Plan a trip for August 26th

by Olivia Twine

The story of Isabella Beecher Hooker and her times has me fired up. See article I wrote about book by Susan Campbell.  Now it’s time to hit the road and visit the Harriet Beecher Stowe Center in Hartford Connecticut. https://www.harrietbeecherstowecenter.org and the Connecticut Women’s Hall of Fame, http://www.cwhf.org/contact-us. The Connecticut Women’s Hall of Fame office is located on the bottom floor of Schwartz Hall on the Southern Connecticut State University Campus. Call (203) 392-9007 to arrange for parking and building access.

The Stowe Center has a large collection of Isabella Beecher Hooker items, including letters, diaries and photographs.

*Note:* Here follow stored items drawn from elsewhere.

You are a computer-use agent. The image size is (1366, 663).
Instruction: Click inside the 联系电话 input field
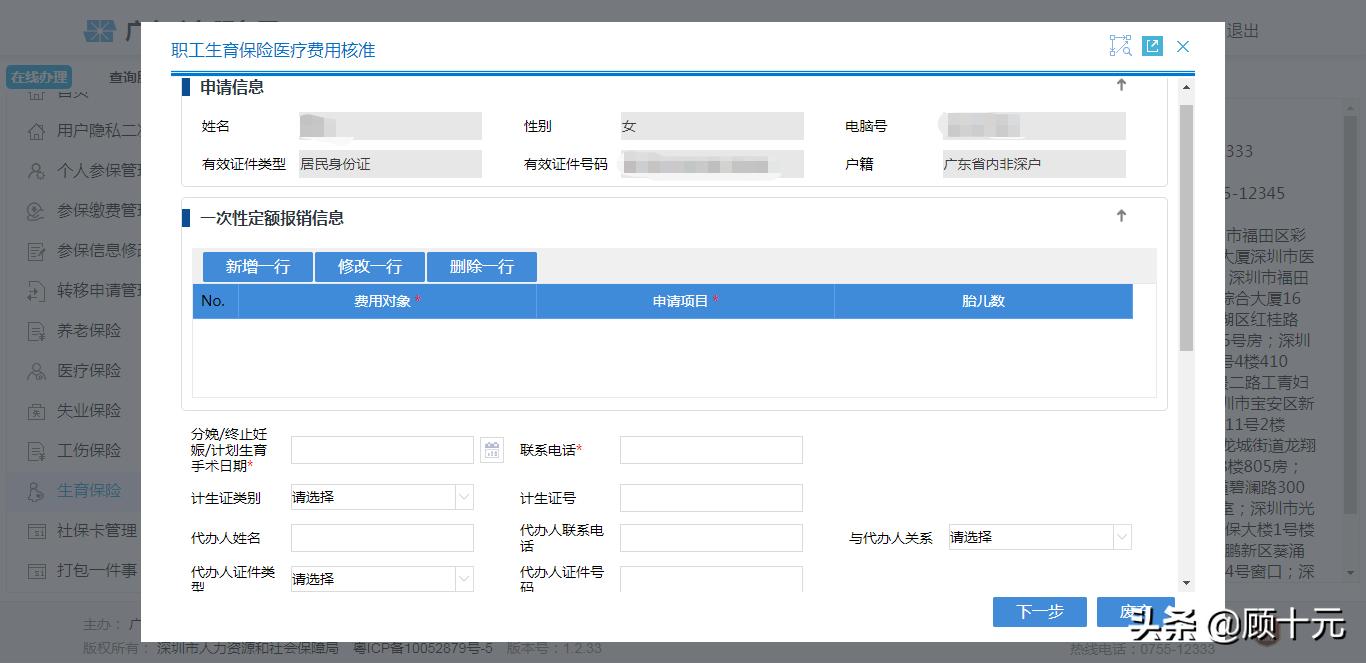point(710,449)
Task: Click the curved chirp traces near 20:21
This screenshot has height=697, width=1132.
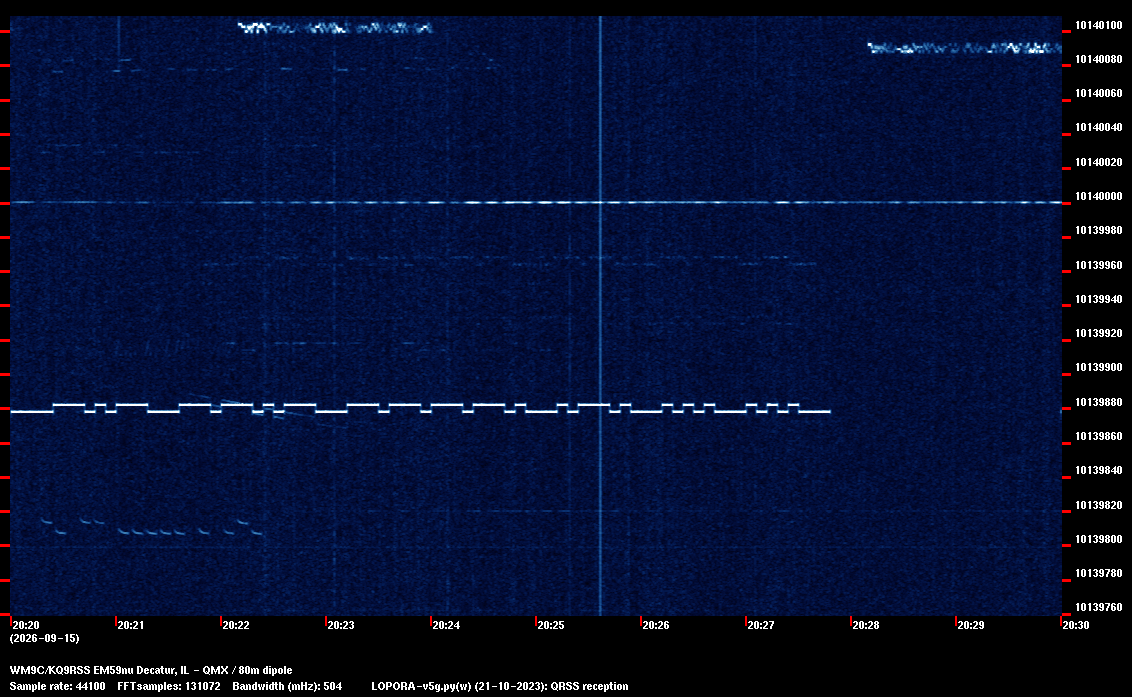Action: tap(152, 527)

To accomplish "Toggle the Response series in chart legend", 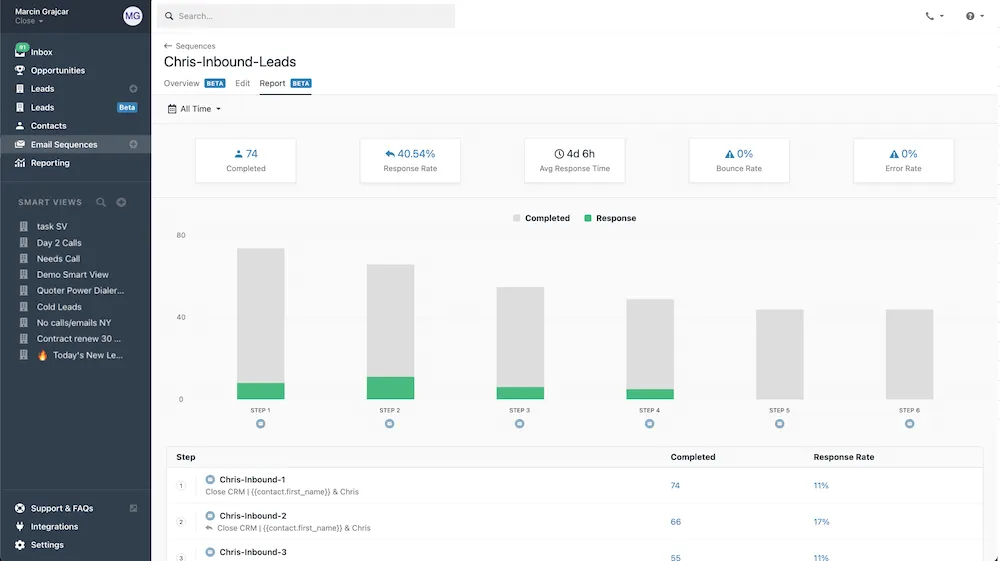I will (x=610, y=218).
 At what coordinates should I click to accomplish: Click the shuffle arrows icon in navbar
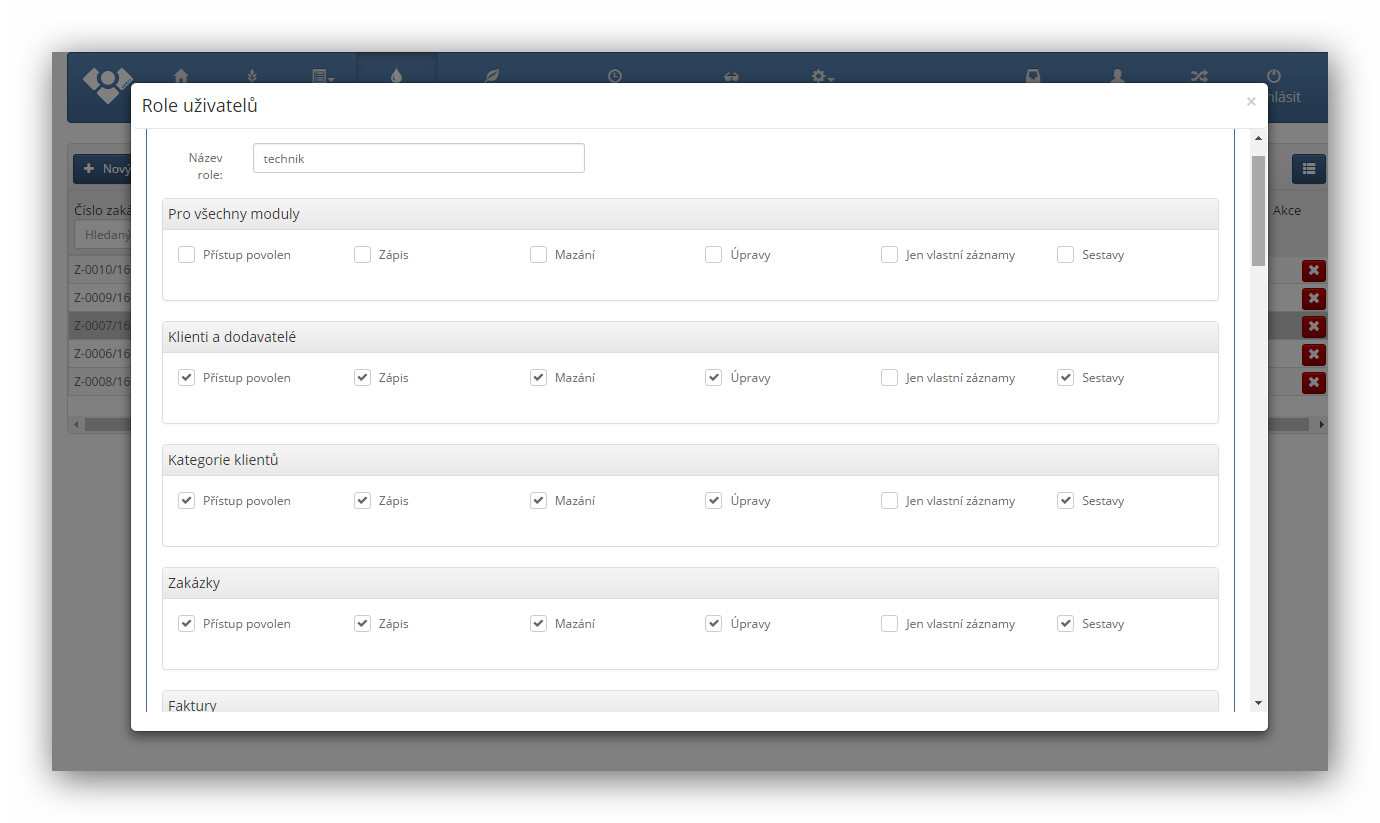pyautogui.click(x=1198, y=76)
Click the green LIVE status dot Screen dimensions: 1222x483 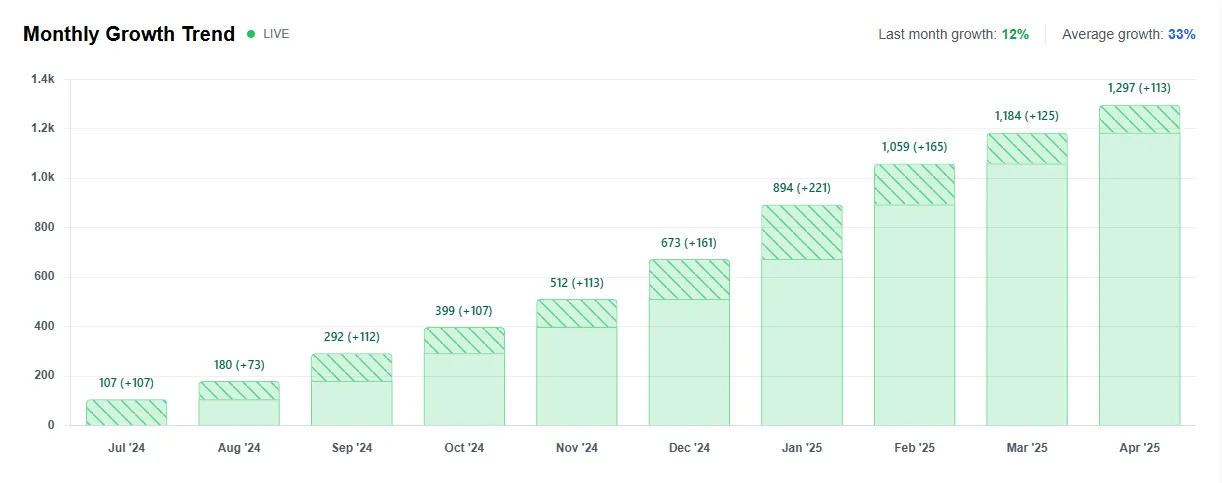[x=251, y=34]
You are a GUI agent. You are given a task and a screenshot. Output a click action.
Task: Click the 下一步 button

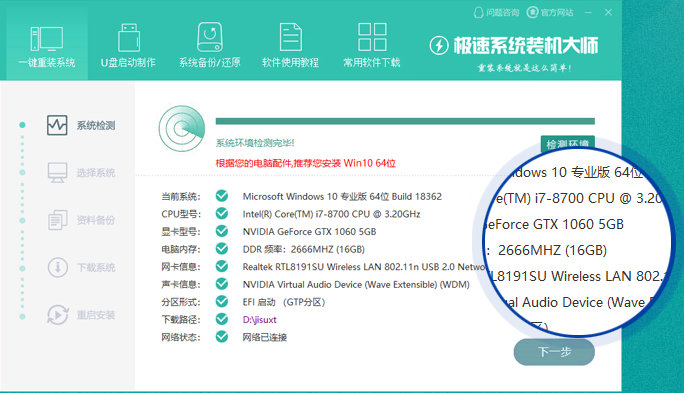click(x=554, y=352)
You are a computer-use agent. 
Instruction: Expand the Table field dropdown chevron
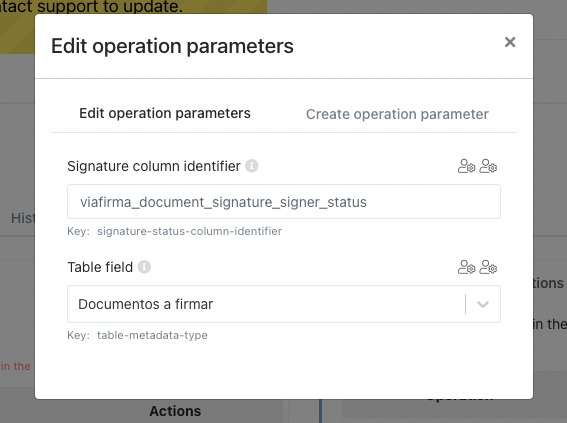483,304
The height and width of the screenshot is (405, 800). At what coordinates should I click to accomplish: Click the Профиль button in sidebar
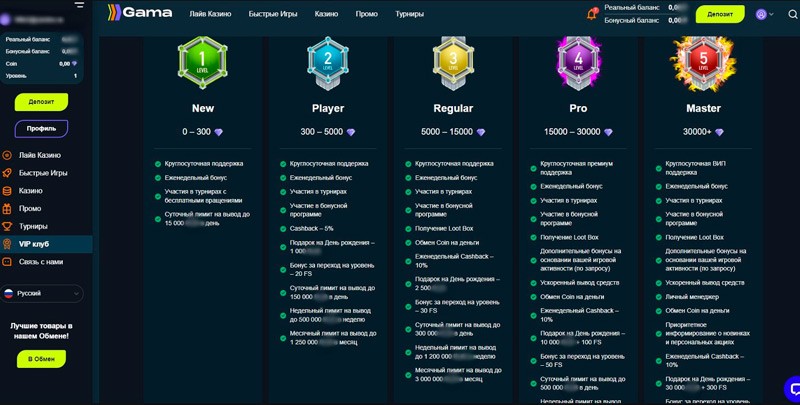pos(41,128)
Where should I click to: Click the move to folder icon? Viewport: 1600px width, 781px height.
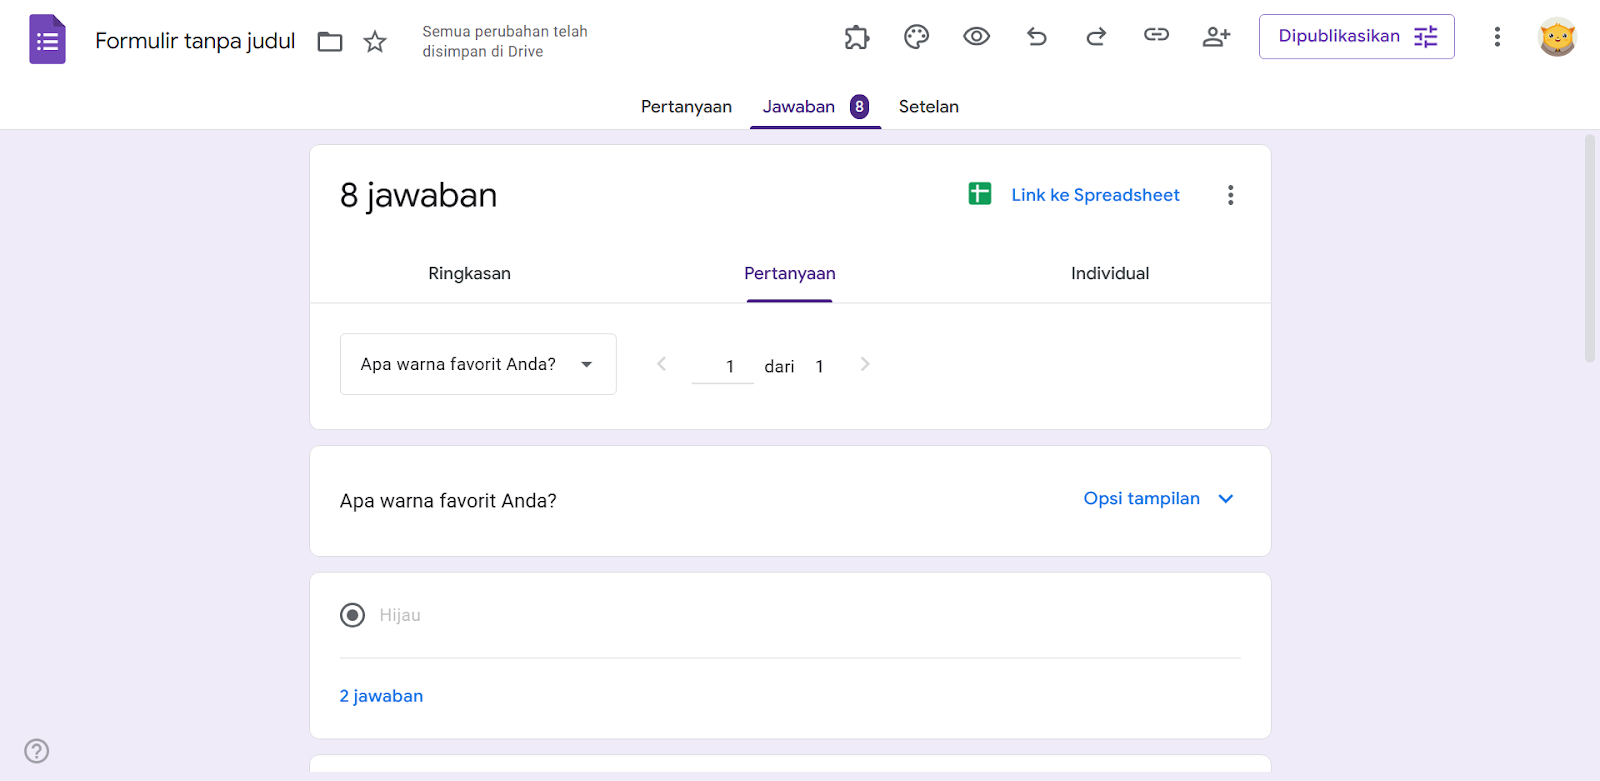tap(330, 41)
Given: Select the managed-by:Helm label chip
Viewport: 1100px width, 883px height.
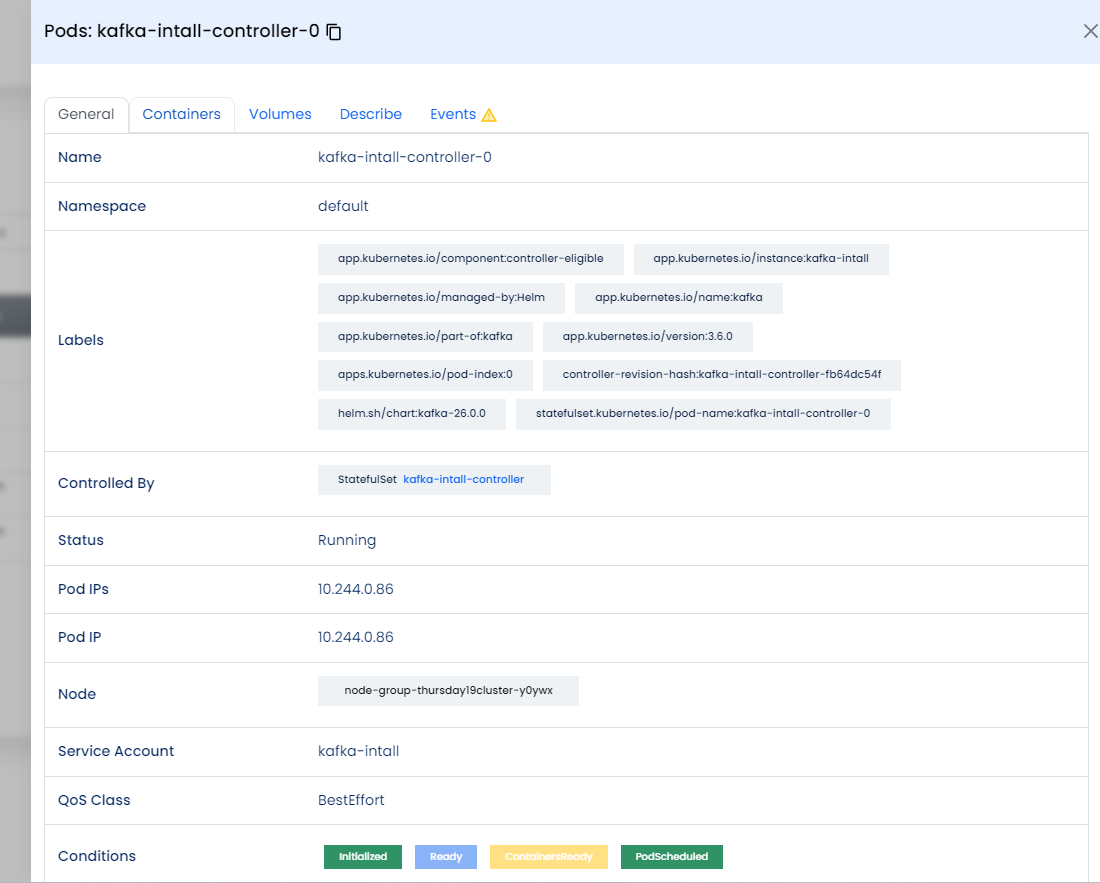Looking at the screenshot, I should tap(441, 298).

Most of these are not currently on exhibit, according to collections assistant Anastasia Thibeault, but special research appointments can be scheduled.

The Stowe Center features the Harriet Beecher Stowe House and is near the Mark Twain House and Museum https://wwwmarktwainhouse.org, located on the site of the former Nook Farm, a community of intellectuals where John and Isabella Beecher Hooker resided. Although the Hooker’s house no longer stands, their granddaughter Katharine Seymour Day helped save the Twain and Stowe houses and preserved part of Nook Farm, all of which have become national landmarks. The Day house serves as the Stowe Center library and administrative office.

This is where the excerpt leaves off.